Le surplus de chaleur que retient la Terre détériore en profondeur les océans et notre alimentation en pâtira. Les changements climatiques pénètrent à de nombreux mètres sous la surface de la mer, ce qui met en danger d’innombrables espèces dont se nourrissent les variétés commerciales consommées par les humains.
Dans les zones lointaines et profondes des océans vivent les vertébrés les plus nombreux de la planète. En effet, on trouve entre 200 et 1 000 mètres sous la surface de l’océan, les poissons mésopélagiques qui constituent une très importante biomasse, élément essentiel de l’alimentation marine.
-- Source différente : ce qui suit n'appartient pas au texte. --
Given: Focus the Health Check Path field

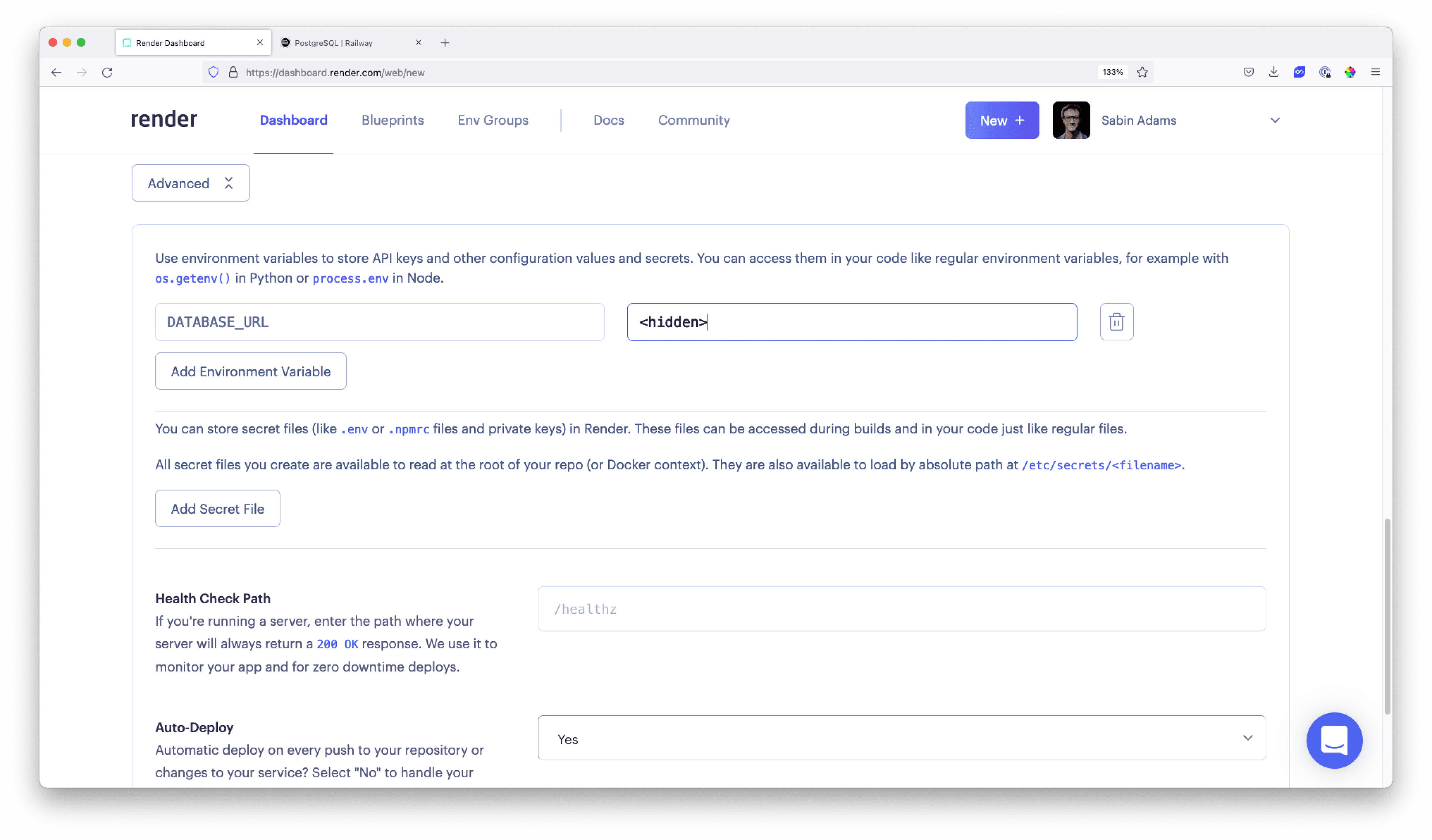Looking at the screenshot, I should tap(901, 609).
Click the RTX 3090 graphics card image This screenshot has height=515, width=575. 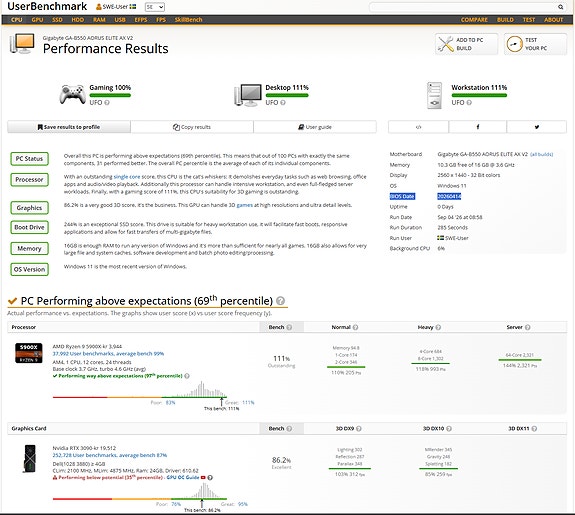(29, 459)
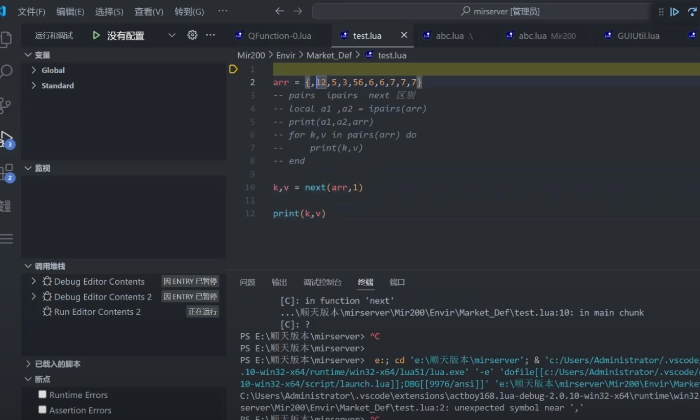Screen dimensions: 700x420
Task: Expand Debug Editor Contents 2 call stack
Action: [x=34, y=297]
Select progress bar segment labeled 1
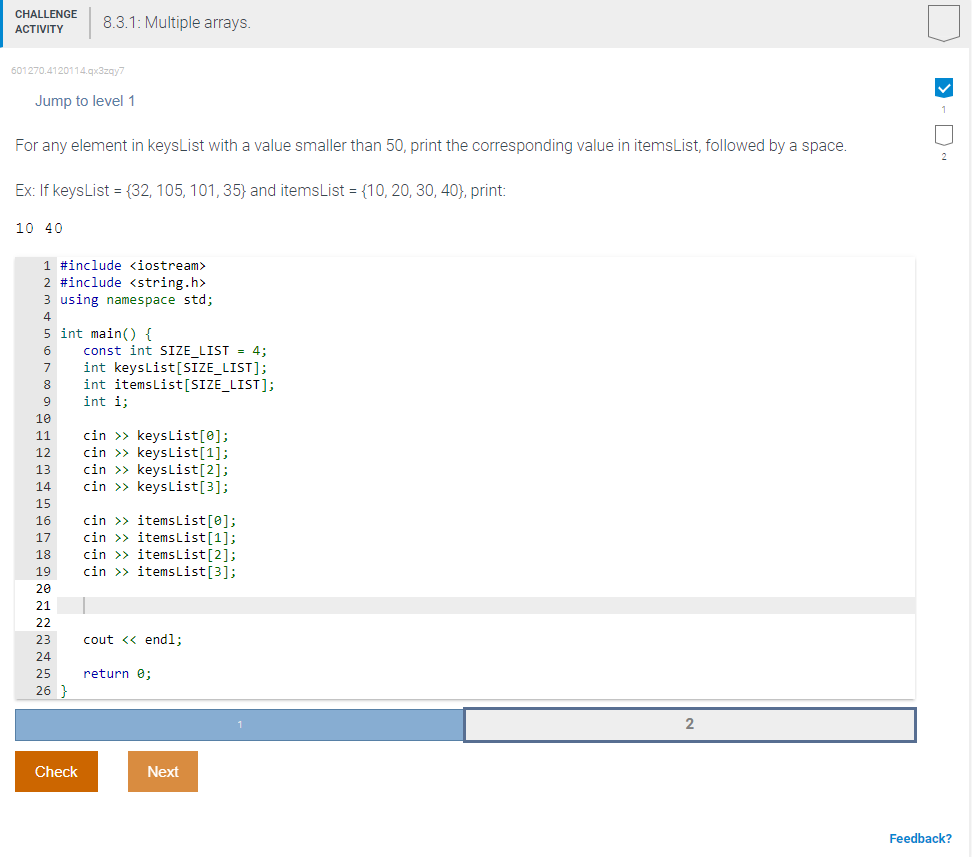Image resolution: width=972 pixels, height=857 pixels. pos(238,725)
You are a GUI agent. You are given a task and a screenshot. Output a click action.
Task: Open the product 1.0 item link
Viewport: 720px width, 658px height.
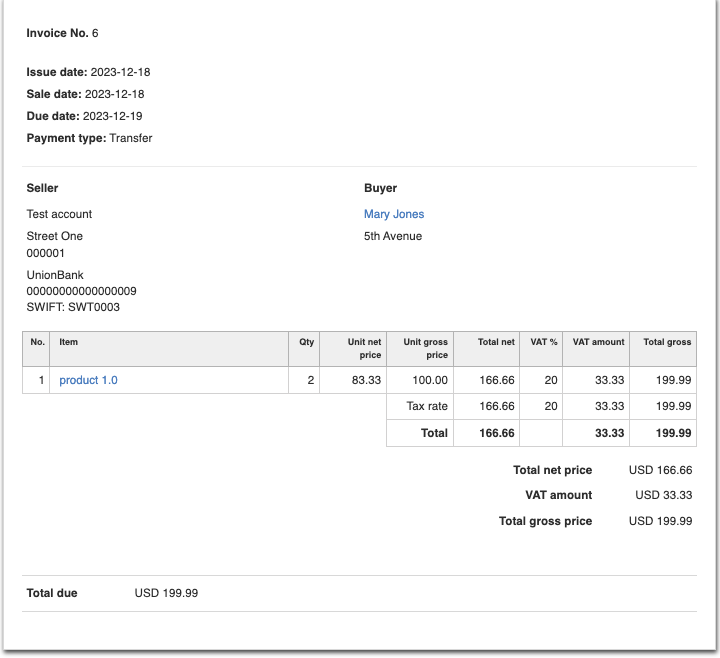tap(88, 380)
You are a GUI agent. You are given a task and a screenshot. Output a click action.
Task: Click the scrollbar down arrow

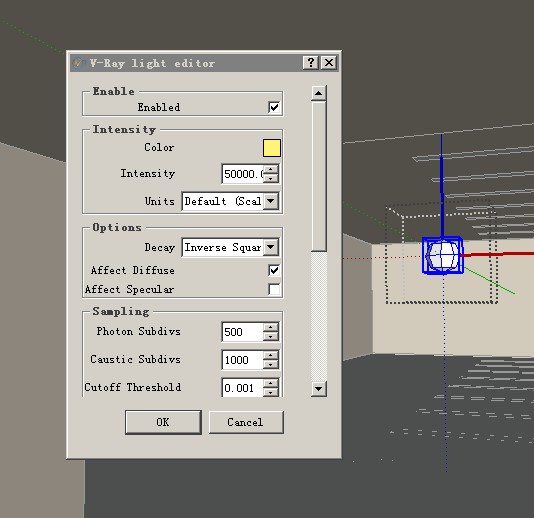coord(318,388)
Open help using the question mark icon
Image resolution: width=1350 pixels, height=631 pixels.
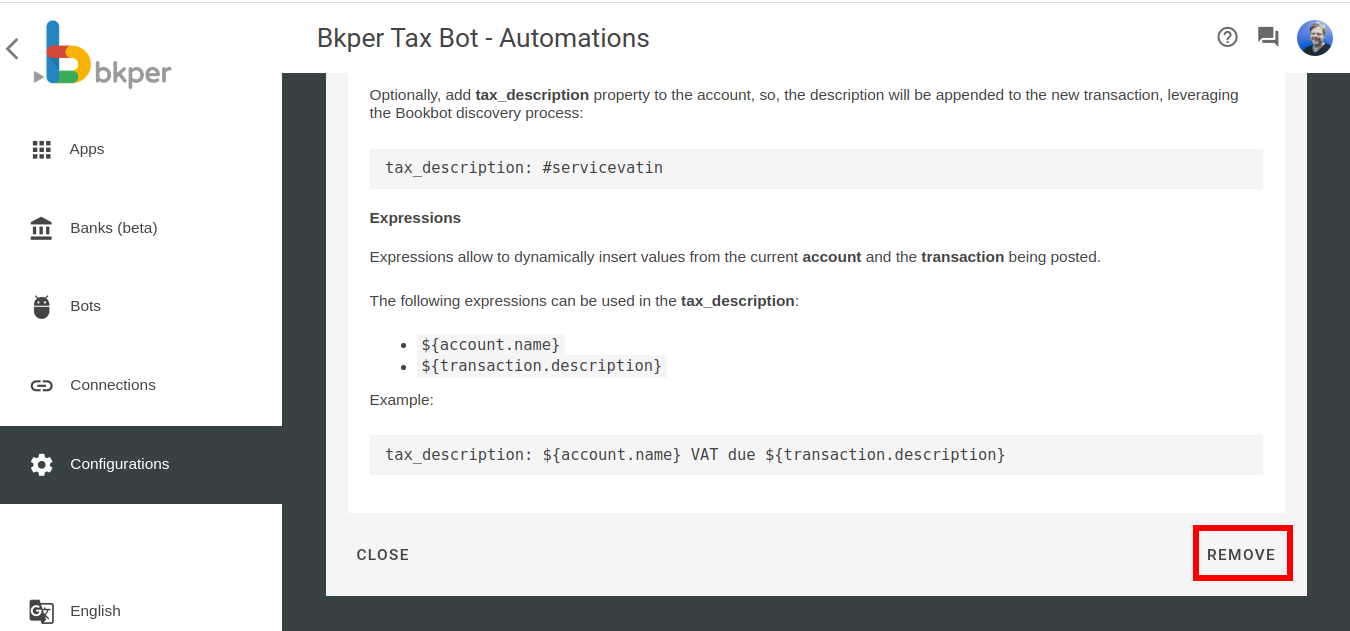tap(1227, 37)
Le réchauffement généralisé de la planète se fait ressentir jusque dans les eaux profondes de l’océan. Selon deux études récemment publiées dans Nature, la hausse des températures va porter atteinte à cette faune (composée aussi de crustacés, céphalopodes et de méduses) sur laquelle repose une bonne partie de la chaîne alimentaire et la délogera de ces couches océaniques. De nombreuses espèces marines que les humains recherchent et pêchent pour se nourrir vivent de ces organismes mésopélagiques.
L’océanographe Alejandro Ariza, auteur de la recherche sur le "Déclin mondial de la faune pélagique dans des océans toujours plus chauds" explique que "Près de 70% de tous les océans vont perdre une partie de cette biomasse animale".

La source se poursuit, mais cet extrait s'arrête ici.